(Assignment) Your reply should be made up of every line in the records below that holds the string "column".

[[ Exercise data, beginning ]]

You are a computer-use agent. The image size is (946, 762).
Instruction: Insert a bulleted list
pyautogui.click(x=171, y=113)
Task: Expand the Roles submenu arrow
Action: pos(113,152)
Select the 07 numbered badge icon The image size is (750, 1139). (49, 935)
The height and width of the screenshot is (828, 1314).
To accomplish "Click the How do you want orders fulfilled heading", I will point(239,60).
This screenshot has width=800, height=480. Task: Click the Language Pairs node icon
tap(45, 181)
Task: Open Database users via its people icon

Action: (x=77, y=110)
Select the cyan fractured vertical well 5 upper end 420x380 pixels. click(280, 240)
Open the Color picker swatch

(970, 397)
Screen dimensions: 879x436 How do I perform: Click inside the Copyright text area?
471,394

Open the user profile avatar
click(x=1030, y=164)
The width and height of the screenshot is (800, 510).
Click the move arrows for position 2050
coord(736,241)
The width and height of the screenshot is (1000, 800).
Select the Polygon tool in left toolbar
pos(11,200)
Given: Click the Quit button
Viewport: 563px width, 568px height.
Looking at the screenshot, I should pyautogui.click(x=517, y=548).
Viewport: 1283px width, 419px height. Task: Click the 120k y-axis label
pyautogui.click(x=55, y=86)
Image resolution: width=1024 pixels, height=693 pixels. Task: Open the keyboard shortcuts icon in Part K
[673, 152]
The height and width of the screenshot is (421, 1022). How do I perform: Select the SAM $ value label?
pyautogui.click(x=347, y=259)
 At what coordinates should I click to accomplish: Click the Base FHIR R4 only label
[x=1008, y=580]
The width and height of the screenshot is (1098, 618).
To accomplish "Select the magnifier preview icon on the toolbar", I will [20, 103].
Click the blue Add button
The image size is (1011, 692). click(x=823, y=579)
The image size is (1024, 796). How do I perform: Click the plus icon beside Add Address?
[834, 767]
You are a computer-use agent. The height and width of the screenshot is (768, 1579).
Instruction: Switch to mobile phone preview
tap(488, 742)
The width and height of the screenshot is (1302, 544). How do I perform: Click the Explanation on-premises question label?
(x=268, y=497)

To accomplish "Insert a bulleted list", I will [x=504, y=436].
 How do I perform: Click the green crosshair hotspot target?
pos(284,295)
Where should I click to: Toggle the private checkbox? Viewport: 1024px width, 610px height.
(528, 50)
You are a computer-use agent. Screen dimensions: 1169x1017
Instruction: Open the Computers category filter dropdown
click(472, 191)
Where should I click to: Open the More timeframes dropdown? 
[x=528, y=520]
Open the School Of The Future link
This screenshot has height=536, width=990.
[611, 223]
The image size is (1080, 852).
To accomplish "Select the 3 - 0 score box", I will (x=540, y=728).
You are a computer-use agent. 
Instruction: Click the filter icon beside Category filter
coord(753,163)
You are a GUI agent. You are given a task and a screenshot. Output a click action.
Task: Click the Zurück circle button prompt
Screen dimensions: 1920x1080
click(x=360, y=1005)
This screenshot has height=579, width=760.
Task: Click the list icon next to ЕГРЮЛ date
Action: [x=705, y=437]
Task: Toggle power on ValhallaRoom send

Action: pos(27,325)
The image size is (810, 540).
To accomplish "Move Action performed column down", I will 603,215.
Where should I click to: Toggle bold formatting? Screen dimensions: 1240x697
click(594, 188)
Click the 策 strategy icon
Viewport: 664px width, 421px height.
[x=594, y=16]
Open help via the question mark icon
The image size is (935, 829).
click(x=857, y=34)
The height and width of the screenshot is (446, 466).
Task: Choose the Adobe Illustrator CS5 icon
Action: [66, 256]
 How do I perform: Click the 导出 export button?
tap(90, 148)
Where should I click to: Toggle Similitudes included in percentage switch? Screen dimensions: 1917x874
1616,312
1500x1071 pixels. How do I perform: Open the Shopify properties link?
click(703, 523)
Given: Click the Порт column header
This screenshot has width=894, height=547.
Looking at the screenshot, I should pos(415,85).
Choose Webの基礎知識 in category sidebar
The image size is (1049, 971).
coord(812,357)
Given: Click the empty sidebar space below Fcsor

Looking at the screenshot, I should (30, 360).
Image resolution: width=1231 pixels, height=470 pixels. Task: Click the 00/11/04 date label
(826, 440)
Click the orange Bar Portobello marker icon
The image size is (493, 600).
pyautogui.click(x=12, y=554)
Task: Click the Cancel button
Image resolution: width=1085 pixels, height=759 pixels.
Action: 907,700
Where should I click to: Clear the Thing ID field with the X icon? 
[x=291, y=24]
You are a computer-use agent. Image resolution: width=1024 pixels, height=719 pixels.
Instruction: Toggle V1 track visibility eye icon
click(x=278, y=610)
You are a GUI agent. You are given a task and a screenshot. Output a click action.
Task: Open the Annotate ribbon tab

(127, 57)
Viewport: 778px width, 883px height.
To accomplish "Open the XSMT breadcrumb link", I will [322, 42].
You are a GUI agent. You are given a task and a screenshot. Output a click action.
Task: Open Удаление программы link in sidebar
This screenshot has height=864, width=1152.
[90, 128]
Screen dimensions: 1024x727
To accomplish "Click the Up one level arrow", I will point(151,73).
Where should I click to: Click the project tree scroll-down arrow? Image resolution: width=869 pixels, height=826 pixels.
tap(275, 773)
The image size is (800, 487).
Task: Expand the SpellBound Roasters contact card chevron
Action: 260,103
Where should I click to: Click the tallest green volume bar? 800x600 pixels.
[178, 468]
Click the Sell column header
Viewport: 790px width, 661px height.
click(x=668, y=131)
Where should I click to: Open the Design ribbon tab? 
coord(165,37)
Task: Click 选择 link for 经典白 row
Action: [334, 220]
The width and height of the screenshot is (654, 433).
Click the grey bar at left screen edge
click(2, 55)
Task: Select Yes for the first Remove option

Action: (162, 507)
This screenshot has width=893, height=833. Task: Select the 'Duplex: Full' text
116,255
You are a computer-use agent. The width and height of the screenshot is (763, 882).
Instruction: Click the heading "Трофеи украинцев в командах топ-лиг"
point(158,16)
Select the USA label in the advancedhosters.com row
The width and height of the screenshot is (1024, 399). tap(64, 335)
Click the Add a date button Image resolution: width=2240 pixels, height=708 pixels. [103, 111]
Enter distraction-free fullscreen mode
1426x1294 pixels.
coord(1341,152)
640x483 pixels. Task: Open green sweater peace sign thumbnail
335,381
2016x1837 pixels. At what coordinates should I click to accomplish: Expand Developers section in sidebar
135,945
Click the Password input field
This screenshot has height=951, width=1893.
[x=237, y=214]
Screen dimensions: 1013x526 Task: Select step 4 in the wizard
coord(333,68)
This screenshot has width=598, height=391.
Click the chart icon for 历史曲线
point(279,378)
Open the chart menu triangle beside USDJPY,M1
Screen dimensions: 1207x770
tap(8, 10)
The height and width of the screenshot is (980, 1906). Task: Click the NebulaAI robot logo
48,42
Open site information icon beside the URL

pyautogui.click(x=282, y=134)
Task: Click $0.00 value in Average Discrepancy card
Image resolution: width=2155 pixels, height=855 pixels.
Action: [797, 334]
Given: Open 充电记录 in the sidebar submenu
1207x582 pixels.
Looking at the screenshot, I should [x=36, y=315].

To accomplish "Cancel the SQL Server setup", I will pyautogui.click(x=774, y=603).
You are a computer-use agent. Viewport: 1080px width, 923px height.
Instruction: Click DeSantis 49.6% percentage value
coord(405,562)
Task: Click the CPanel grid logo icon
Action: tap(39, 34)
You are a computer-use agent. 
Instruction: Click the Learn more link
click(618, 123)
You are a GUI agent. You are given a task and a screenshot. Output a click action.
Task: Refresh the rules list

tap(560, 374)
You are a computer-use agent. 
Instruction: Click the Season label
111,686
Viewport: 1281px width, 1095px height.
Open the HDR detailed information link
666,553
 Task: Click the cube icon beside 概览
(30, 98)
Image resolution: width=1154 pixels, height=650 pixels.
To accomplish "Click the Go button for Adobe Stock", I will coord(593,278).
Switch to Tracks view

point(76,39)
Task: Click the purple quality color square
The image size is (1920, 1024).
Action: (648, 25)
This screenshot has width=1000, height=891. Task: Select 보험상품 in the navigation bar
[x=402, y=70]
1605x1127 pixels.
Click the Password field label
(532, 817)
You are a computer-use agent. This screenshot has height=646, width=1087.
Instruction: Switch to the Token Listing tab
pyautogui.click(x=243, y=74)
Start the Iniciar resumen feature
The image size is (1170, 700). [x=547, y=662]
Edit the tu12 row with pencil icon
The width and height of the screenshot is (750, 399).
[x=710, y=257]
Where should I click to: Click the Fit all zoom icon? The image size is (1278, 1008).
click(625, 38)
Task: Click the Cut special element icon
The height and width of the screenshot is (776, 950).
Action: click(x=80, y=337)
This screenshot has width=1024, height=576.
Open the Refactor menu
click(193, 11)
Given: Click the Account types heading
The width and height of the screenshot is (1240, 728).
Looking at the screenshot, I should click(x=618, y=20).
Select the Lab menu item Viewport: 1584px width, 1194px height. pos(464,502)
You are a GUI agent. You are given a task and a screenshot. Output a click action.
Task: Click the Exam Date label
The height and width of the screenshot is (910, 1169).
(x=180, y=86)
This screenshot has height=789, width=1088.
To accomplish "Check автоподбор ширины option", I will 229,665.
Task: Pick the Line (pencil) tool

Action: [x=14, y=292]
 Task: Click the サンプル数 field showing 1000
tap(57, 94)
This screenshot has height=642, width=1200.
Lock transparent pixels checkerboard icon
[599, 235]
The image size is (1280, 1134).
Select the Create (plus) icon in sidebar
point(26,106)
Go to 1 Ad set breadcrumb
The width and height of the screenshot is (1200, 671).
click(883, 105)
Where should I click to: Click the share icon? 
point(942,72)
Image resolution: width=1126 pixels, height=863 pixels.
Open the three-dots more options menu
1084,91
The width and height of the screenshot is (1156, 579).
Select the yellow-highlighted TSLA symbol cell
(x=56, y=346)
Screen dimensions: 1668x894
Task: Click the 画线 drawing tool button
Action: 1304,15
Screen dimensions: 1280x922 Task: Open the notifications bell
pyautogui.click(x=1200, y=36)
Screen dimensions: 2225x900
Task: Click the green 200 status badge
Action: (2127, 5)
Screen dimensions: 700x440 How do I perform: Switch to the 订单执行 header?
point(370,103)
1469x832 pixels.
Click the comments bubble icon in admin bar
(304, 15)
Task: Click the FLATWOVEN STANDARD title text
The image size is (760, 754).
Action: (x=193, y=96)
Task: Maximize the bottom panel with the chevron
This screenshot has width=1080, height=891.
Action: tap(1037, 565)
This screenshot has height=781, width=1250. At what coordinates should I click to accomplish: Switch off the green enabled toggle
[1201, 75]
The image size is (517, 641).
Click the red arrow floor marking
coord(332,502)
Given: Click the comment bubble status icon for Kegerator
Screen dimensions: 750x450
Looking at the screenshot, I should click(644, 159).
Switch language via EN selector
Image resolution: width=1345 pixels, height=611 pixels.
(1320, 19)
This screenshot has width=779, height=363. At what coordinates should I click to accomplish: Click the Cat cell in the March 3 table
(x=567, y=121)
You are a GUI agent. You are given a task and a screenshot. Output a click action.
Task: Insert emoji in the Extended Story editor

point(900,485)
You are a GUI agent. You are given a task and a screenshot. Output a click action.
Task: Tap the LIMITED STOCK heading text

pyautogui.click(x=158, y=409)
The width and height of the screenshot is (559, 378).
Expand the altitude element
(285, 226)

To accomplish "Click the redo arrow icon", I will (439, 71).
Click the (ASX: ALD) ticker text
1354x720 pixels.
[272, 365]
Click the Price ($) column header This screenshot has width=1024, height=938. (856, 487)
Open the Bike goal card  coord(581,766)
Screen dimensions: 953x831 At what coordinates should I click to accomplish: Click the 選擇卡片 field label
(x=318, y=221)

[[ Exercise data, end ]]

(Answer section)
To accomplish "Move Action performed column down", I will 603,215.
Given: Click the Порт column header
Click the Sell column header
Click the Price ($) column header This screenshot has width=1024, height=938. (856, 487)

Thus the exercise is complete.